CISD board approves audit
Service Directory
By Lindsey Vaculin
General Manager
The Cameron Independent School District Board of Trustees approved the 2015-16 financial audit and heard a report about YHS fall benchmarks during its meeting Dec. 12.
“I’m glad to report good news,” Steve Niemeier with Brockway, Gersbach, Franklin and Niemeier said. “We found nothing improper or in appropriate. The district is doing a good job.”
Niemeier said that CISD had some advantages this year due to an increase in enrollment and the subsequent ADA funding that came with that.
“When you compare to last year the advantages the district had were due to the increase in ADA this year,” he said. “The ADA increased pretty smoothly throughout the entire district there wasn’t a need to add new positions. As a result you had a lot better results. You had a positive in your general fund of $320,000 excess of revenue over your expenses.”
“In the debt service fund you can see were you refinanced $3.7 million of bonds,” he said. “Even though the interest rate staying low people were willing to pay a premium for those bonds that made $178,000 above the stated value which gives you more moneys to help take care of the financing and that money was used to retire debt. The total debt retired was $1,050,000.”
He said CISD started the year with a total fund balance of $5,125,000 and had a debt increase of a half a million dollars. CISD ended the year with $5,660,000 in the fund balance. The general fund balance is $4,648,000.
“That is a very strong fund balance for a district this size,” he said. “The district is doing a good job.”
Assistant Superintendent Susan Pommerening gave a presentation on the YHS Student Fall Benchmark Report.
“We are going to take a look at benchmark testing for the high school,” Pommerening said. “We broke it down into TEKS comparing the results for this fall to last fall. You can’t really compare TEKS because the TEKS change from year to year.”
She said that looking at TEKS provides meaningful data that allows the staff to pinpoint strengths and weaknesses that need to be worked on. It allows teachers to specifically plan for remediation and track growth.
Pommerening presented results from English I and II courses, Biology, U.S. History and Algebra I to the board.

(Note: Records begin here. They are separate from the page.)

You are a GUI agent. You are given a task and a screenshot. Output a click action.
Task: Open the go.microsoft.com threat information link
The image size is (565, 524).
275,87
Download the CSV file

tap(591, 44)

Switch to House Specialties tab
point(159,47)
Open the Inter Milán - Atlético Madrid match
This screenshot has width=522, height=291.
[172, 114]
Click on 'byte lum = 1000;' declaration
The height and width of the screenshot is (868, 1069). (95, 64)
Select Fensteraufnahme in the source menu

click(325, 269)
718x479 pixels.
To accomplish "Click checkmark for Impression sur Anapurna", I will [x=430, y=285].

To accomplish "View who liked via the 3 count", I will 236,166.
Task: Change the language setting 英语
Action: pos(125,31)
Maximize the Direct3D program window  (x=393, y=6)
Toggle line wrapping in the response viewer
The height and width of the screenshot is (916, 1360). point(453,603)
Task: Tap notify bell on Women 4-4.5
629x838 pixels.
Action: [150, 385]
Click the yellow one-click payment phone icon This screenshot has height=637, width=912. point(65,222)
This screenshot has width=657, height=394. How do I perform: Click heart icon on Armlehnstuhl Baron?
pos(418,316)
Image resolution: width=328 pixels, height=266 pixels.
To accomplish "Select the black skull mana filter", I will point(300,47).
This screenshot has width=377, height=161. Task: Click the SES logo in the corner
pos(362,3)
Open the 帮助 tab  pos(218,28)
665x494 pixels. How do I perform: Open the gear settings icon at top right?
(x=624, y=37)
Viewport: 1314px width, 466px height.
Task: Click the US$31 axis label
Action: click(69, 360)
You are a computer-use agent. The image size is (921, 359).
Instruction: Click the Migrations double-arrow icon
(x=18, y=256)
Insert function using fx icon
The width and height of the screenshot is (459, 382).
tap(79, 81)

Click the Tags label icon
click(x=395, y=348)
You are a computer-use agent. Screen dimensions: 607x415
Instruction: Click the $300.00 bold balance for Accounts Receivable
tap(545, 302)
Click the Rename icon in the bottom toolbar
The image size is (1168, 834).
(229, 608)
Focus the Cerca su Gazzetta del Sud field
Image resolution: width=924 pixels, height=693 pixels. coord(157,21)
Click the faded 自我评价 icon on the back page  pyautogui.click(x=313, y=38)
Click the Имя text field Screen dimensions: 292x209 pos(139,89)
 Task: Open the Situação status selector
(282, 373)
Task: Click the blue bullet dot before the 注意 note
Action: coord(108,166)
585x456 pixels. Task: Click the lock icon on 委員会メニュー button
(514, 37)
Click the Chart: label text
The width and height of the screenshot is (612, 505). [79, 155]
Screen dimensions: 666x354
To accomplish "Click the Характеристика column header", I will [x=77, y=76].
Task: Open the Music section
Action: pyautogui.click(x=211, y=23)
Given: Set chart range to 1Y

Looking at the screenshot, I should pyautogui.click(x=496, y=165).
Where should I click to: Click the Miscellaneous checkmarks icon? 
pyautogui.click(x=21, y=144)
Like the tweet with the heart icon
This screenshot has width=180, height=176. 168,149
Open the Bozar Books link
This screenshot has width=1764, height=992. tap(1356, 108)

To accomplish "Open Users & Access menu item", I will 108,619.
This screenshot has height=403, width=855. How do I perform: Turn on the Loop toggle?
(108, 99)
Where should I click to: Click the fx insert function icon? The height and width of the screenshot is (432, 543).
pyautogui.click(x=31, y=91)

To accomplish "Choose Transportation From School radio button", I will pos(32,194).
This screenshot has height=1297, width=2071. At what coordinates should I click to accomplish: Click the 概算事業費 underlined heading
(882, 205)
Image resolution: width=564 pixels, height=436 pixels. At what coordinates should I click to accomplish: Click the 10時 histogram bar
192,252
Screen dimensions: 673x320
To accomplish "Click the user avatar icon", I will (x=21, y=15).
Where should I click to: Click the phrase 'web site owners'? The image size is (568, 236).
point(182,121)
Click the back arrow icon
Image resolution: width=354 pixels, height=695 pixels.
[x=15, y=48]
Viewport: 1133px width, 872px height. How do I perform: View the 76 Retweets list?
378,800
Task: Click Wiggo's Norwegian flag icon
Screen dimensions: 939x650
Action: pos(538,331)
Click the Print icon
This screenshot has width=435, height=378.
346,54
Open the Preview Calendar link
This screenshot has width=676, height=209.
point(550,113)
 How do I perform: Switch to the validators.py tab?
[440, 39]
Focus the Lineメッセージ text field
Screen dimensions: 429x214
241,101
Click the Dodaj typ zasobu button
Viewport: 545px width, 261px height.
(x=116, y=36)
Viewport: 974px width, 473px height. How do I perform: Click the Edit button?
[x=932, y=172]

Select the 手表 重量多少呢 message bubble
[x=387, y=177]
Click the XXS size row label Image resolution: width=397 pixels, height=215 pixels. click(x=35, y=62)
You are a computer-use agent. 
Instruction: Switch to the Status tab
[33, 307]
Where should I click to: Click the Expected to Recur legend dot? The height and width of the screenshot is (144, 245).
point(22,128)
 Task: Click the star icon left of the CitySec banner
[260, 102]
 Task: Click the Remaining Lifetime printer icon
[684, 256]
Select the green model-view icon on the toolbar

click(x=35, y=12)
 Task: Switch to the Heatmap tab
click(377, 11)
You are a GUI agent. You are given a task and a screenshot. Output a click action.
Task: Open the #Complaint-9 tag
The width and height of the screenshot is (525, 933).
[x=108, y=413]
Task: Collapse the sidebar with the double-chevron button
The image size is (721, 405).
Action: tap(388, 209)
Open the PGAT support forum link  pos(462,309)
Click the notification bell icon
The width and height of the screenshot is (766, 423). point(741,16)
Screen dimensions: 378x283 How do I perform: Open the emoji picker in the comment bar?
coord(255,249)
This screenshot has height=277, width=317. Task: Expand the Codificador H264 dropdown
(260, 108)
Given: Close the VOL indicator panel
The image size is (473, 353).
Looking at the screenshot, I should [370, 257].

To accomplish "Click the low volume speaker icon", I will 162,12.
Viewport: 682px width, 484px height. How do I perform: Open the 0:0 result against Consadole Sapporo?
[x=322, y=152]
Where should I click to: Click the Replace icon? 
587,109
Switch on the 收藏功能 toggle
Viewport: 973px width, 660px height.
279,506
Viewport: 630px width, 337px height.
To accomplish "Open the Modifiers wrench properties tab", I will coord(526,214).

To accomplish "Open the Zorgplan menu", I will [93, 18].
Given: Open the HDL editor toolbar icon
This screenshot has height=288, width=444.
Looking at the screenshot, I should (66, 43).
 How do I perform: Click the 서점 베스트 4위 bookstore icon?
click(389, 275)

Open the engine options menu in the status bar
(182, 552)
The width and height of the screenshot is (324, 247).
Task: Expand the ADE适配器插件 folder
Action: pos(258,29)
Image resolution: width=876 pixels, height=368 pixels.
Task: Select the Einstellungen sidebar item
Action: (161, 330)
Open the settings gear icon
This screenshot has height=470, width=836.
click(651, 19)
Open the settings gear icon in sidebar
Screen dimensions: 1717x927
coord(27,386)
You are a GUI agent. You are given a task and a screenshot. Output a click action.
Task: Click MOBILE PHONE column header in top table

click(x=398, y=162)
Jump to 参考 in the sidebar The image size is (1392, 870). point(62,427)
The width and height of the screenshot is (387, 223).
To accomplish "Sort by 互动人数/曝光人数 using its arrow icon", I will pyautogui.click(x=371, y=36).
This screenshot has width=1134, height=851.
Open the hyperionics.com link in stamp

“I think we need some work on our plan for what we are going to teach,” she said. “You can see that in some areas we have gone down and some areas we have gone up. In English I they are hitting writing heavy this year. That has been our weak spot – the kids writing short answers.”
She said the benchmark is really looking at how effective instruction is. Looking at how are the kids learning and are we mastering things.
“Conclusions from the data are that growth did not occur in all TEKS and all subjects,” she said. “You can see that tutoring needs to be required. If we are going to work with them, there is not enough time in the day in the classroom so we are going to have to do some tutoring before and after school. Then we are going to have to do some retesting on the TEKS that were not mastered and break it down to each individual student and make sure that they are doing well.”
She said there are plans to start student goal-setting and have students track their own progress as an internal motivation.
“The English teachers have really been trying to figure out why we do so poorly in writing and they put their heads together and working on their instruction,” she said. “They decided to bring the writing rubrics out to the kids and the kids are learning how to score. They are able to see what they want and their writing has improved.”
Pommerening said she plans to bring in an experienced English teacher to go into the classroom and do tutoring in small groups and one-on-one. The same is planned for math courses.
“We are going to be breaking apart the TEKS in team meetings and looking closely at those,” she said.
Board member Greg Hoelscher asked what can be done to get kids to go to mandatory tutoring?
CISD Superintendent Allan Sapp said that there is no way to force students to do anything, but getting the parents involved can help.
“Maybe right at the end of the last period I can go get you and take you,” he said. “Your parent already knows you are going. We also do pullouts during the school day.”
“I don’t like these scores and we are going to deal with them,” Pommerening said. “All you have to do is pick out the problem areas and work with the kids that need it.”
“We have seen the same unimpressive scores for the last five years,” board member Jason Dohnalik said. “What is being done different this year to change that?”
Sapp said he feels like the teachers are really owning it and searching for answers and getting help from other teachers through the collaborative.
“What happens when you have weekly meeting and it is about what the student is doing and you own what you did you see a difference,” he said. “You continuously work at it and you see results.”
The board will hear reports from other campuses early next year on benchmark testing.
During the superintendent’s facility report board members Francie Denio and Hoelscher asked that Sapp look into changing the lighting in the old high school gym to LED and research a portable sound system.